* **EXTRACTED MATERIAL**:
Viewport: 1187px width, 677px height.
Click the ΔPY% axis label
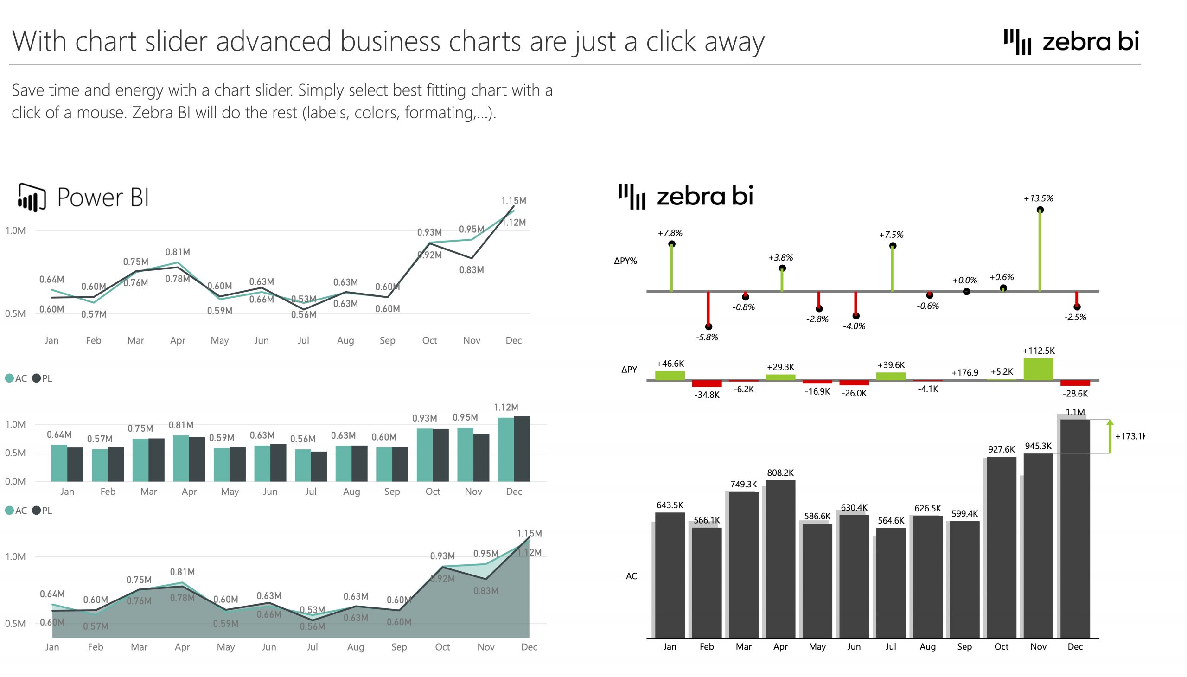[x=625, y=261]
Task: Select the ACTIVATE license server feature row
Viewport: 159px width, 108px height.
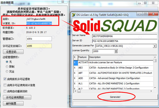Action: pos(113,62)
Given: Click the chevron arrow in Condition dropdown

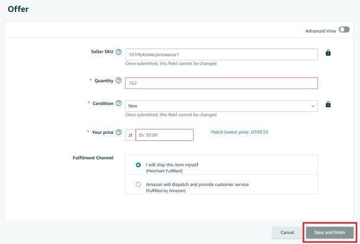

* **YOUR INSTRUCTIONS**: Pictures in the data above should not be copied; transcribe everything else exactly.

* **ANSWER BOX**:
Viewport: 1187px width, 677px height.
Click the ΔPY% axis label
[x=625, y=261]
Task: Select the ACTIVATE license server feature row
Viewport: 159px width, 108px height.
Action: pos(113,62)
Given: Click the chevron arrow in Condition dropdown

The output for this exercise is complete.